DO THIS: Express every line of the entries below as a two-column Markdown table headed No. and Line, with the row number and the text of that line. Skip blank lines and leave the pictures out.

RECORDS FOR THIS TASK:
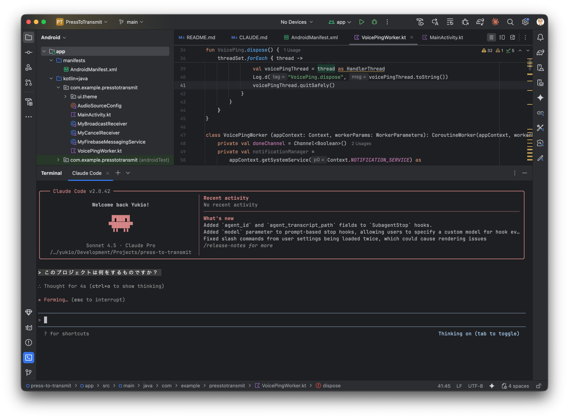Image resolution: width=569 pixels, height=419 pixels.
Task: Debug the app configuration
Action: 374,22
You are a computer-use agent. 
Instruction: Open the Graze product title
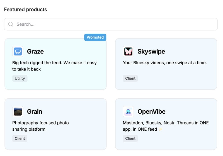35,52
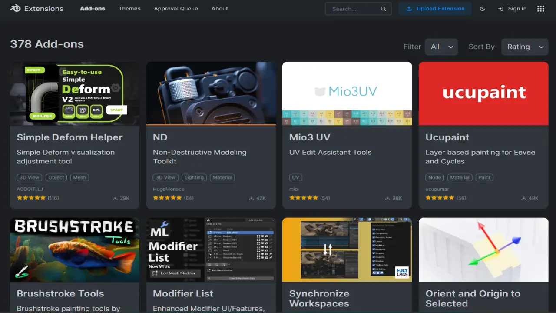Open the Sort By Rating dropdown
Viewport: 556px width, 313px height.
pyautogui.click(x=525, y=47)
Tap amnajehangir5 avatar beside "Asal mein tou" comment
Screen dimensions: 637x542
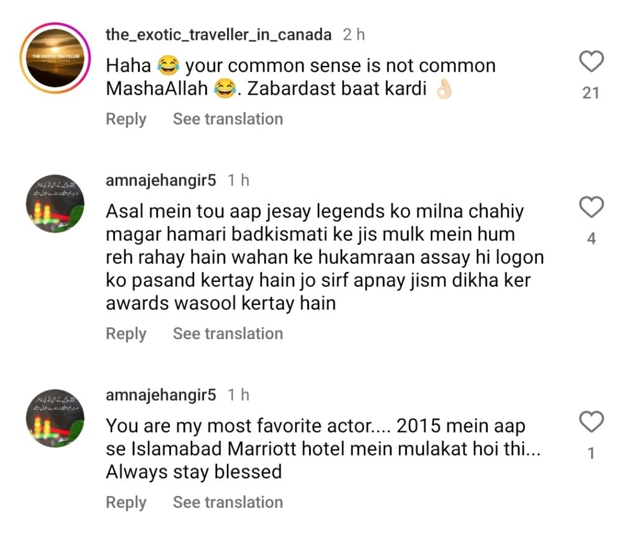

FULL OUTPUT:
| No. | Line |
|---|---|
| 1 | Image resolution: width=569 pixels, height=419 pixels. |
| 2 | Task: Debug the app configuration |
| 3 | Action: 374,22 |
| 4 | You are a computer-use agent.  |
| 5 | Instruction: Open the Graze product title |
| 6 | 35,52 |
| 7 | Open the Sort By Rating dropdown |
| 8 | Viewport: 556px width, 313px height. |
| 9 | pyautogui.click(x=525, y=47) |
| 10 | Tap amnajehangir5 avatar beside "Asal mein tou" comment |
| 11 | Screen dimensions: 637x542 |